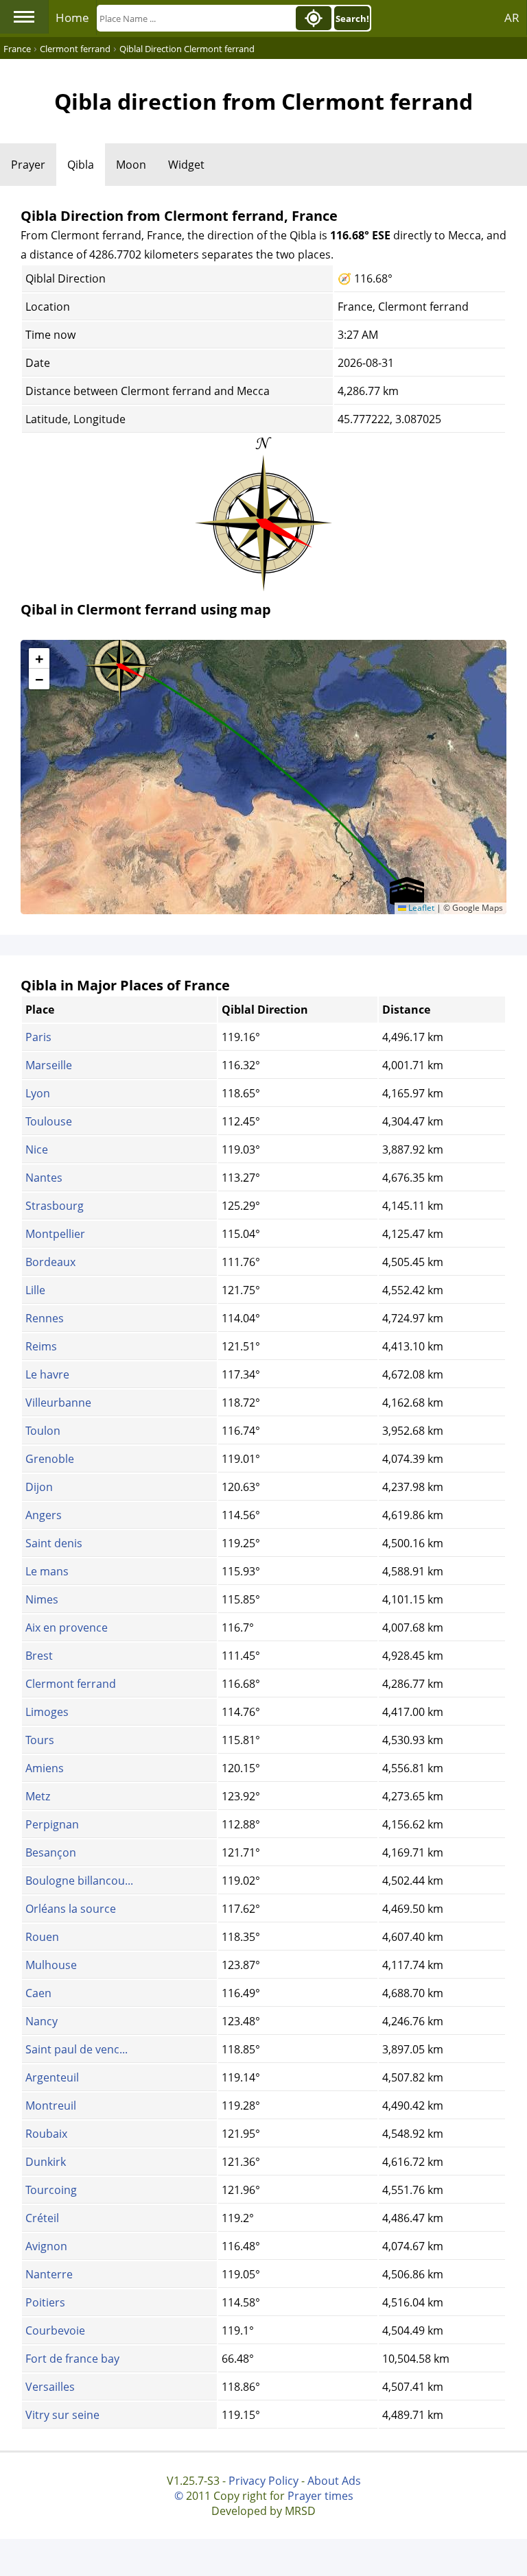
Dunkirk (45, 2161)
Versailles (50, 2386)
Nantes (43, 1177)
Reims (41, 1346)
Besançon (50, 1852)
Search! (352, 18)
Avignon (46, 2246)
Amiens (44, 1768)
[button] (120, 661)
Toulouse (48, 1121)
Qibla (80, 164)
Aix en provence (66, 1627)
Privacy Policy (263, 2480)
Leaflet (420, 908)
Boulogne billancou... (79, 1880)
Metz (37, 1796)
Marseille (48, 1065)
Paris (38, 1037)
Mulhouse (51, 1964)
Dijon (39, 1486)
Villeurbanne (58, 1402)
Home (72, 17)
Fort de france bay (72, 2358)
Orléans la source (70, 1908)
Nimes (41, 1599)
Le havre (47, 1374)
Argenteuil (52, 2077)
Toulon (42, 1430)
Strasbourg (54, 1205)
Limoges (47, 1711)
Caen (38, 1993)
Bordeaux (50, 1261)
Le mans (47, 1571)
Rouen (42, 1936)
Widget (186, 164)
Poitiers (45, 2302)
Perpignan (52, 1824)
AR (511, 17)
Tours (39, 1740)
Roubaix (46, 2133)
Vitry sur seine (62, 2414)
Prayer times (320, 2495)
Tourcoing (51, 2189)
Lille (35, 1290)
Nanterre (49, 2274)
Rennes (44, 1318)
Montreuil (50, 2105)
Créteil (42, 2218)
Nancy (41, 2021)
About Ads (334, 2480)
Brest (39, 1655)
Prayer (28, 164)
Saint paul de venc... (76, 2049)
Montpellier (55, 1233)
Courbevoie (55, 2330)
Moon (131, 164)
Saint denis (53, 1543)
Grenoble (49, 1458)
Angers (43, 1515)
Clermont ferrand (70, 1683)
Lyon (37, 1093)
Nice (36, 1149)
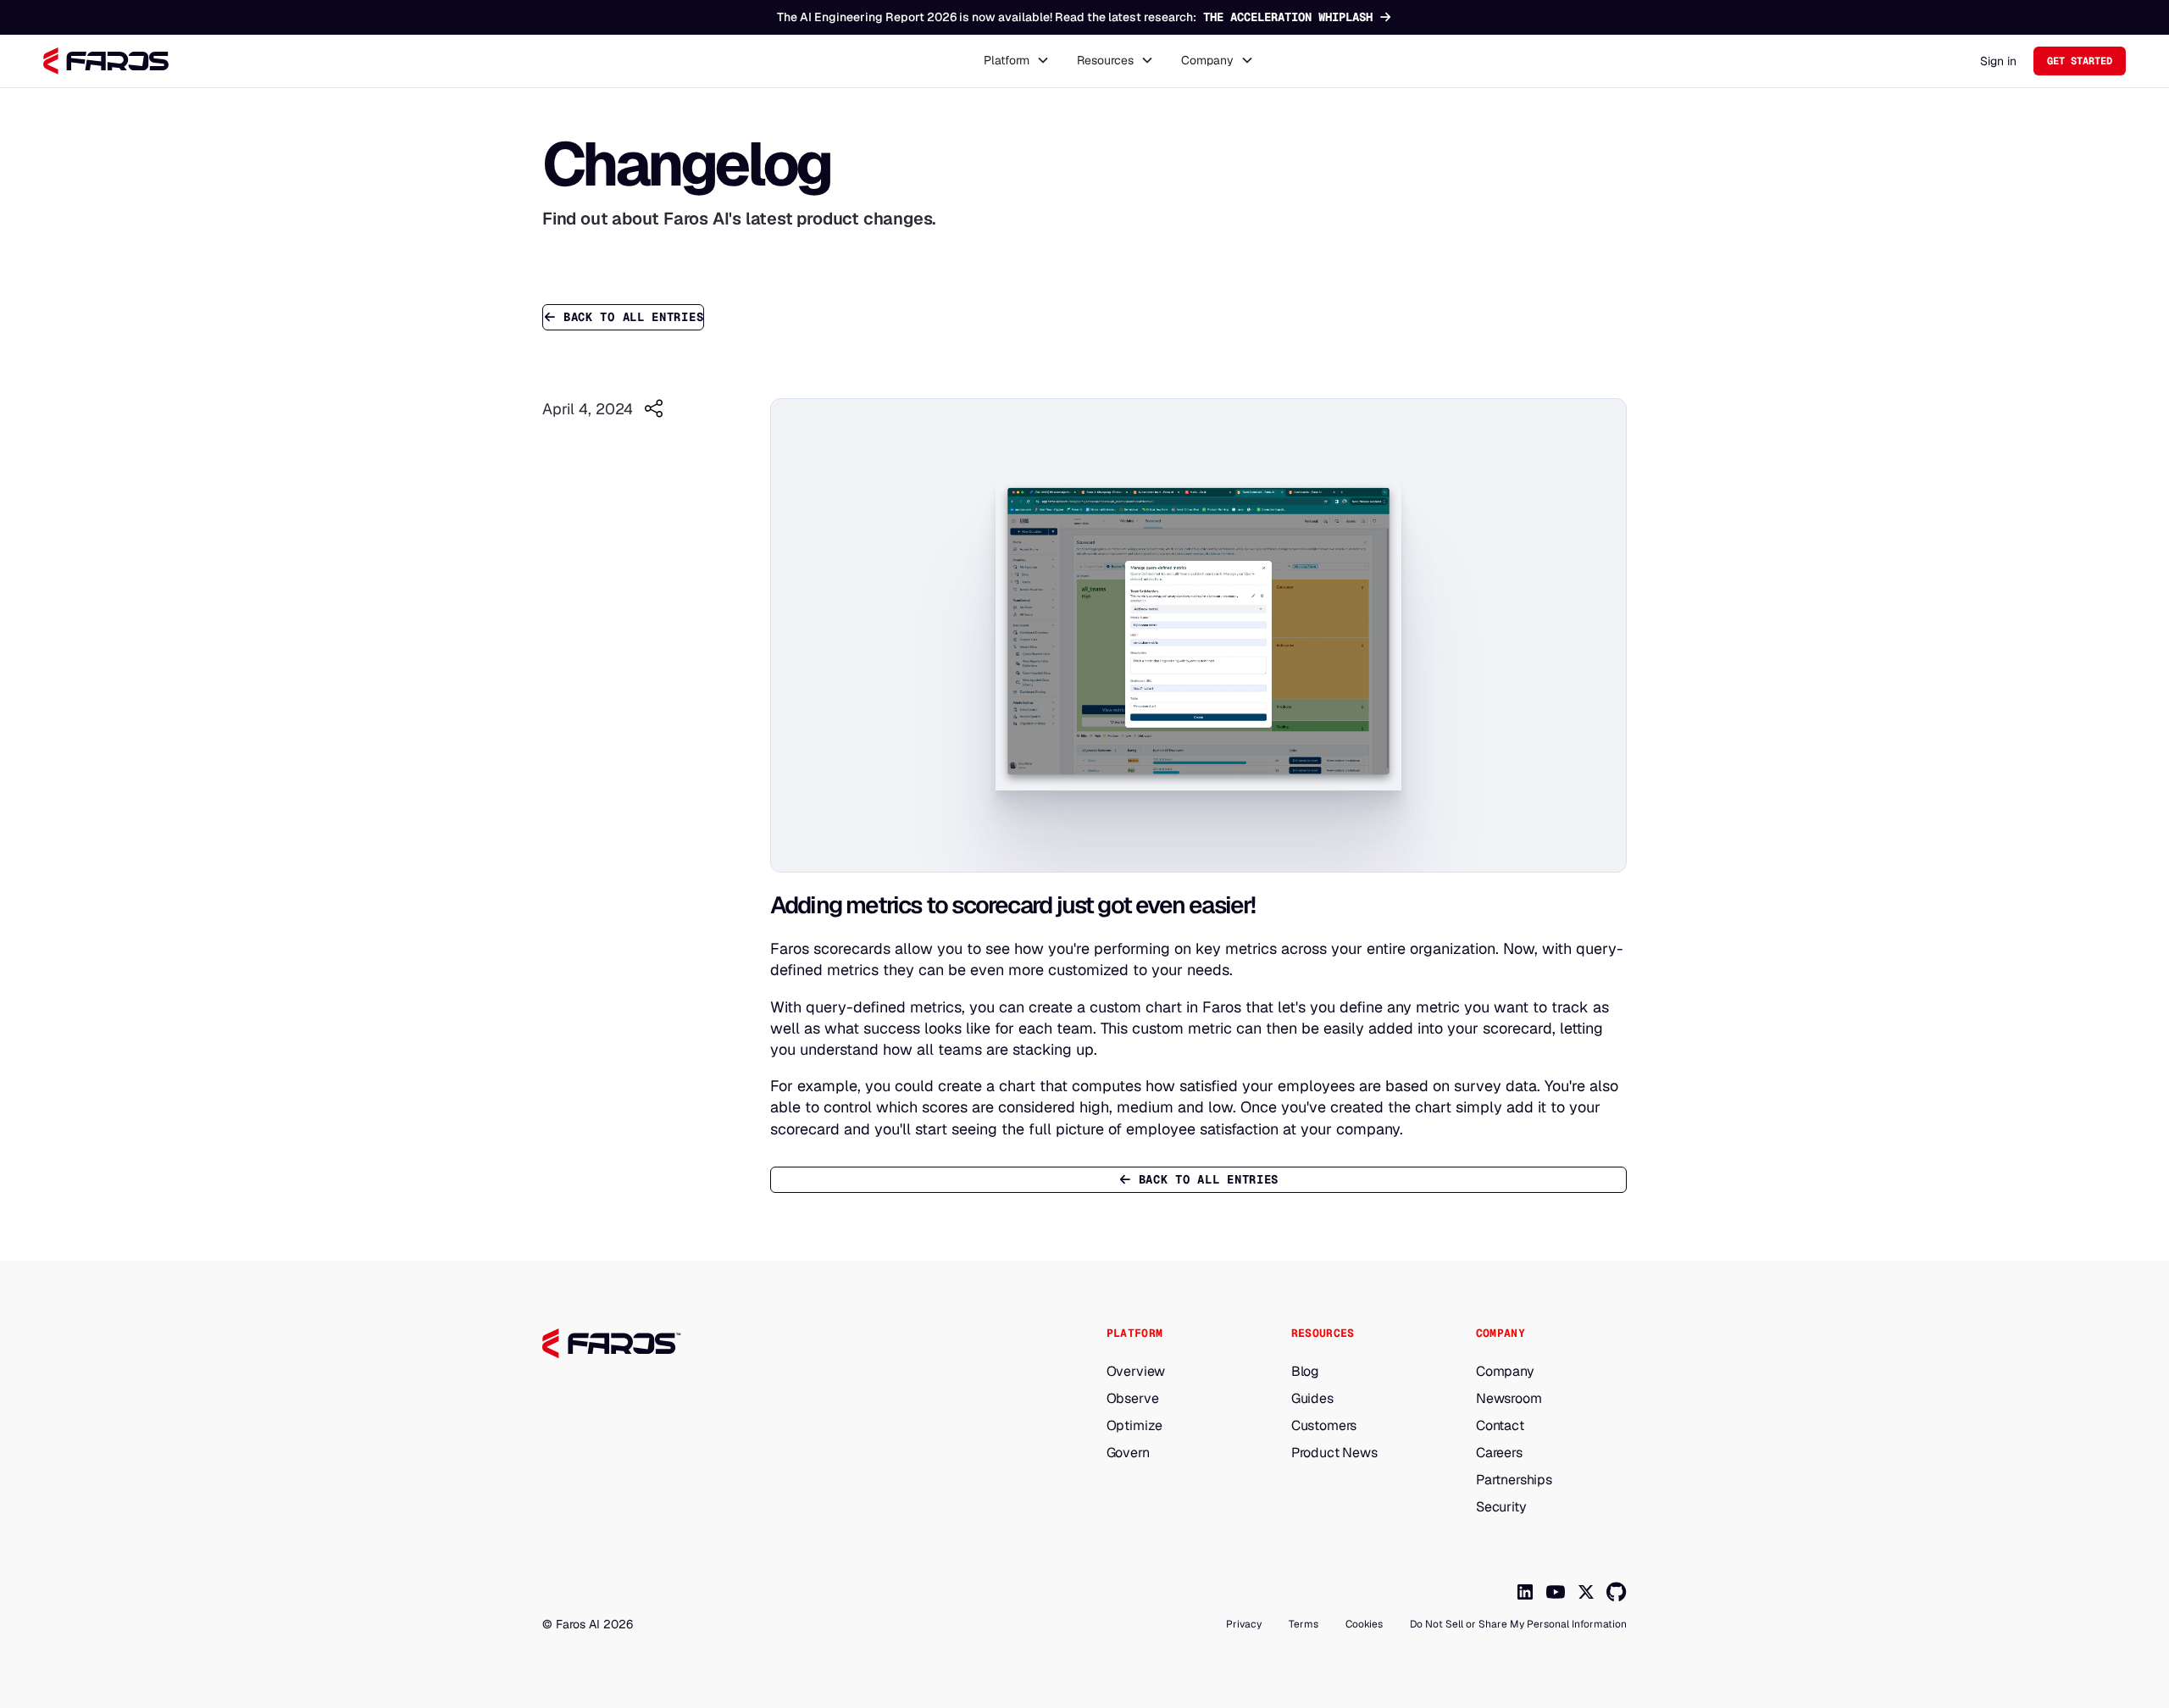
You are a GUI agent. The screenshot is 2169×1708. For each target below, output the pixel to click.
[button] (1017, 61)
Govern (1128, 1453)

▸ **Task**: Every record is to be restated word for word, with the pictures left out.

▸ **Solution for this problem**:
Dunkirk (45, 2161)
Versailles (50, 2386)
Nantes (43, 1177)
Reims (41, 1346)
Besançon (50, 1852)
Search! (352, 18)
Avignon (46, 2246)
Amiens (44, 1768)
[button] (120, 661)
Toulouse (48, 1121)
Qibla (80, 164)
Aix en provence (66, 1627)
Privacy Policy (263, 2480)
Leaflet (420, 908)
Boulogne billancou... (79, 1880)
Metz (37, 1796)
Marseille (48, 1065)
Paris (38, 1037)
Mulhouse (51, 1964)
Dijon (39, 1486)
Villeurbanne (58, 1402)
Home (72, 17)
Fort de france bay (72, 2358)
Orléans la source (70, 1908)
Nimes (41, 1599)
Le havre (47, 1374)
Argenteuil (52, 2077)
Toulon (42, 1430)
Strasbourg (54, 1205)
Limoges (47, 1711)
Caen (38, 1993)
Bordeaux (50, 1261)
Le mans (47, 1571)
Rouen (42, 1936)
Widget (186, 164)
Poitiers (45, 2302)
Perpignan (52, 1824)
AR (511, 17)
Tours (39, 1740)
Roubaix (46, 2133)
Vitry sur seine (62, 2414)
Prayer times (320, 2495)
Tourcoing (51, 2189)
Lille (35, 1290)
Nanterre (49, 2274)
Rennes (44, 1318)
Montreuil (50, 2105)
Créteil (42, 2218)
Nancy (41, 2021)
About Ads (334, 2480)
Brest (39, 1655)
Prayer (28, 164)
Saint paul de venc... (76, 2049)
Montpellier (55, 1233)
Courbevoie (55, 2330)
Moon (131, 164)
Saint denis (53, 1543)
Grenoble (49, 1458)
Angers (43, 1515)
Clermont ferrand (70, 1683)
Lyon (37, 1093)
Nice (36, 1149)
You are a GUI agent. The screenshot is 2169×1708. For each target below, output the pixel to click.
[button] (1017, 61)
Govern (1128, 1453)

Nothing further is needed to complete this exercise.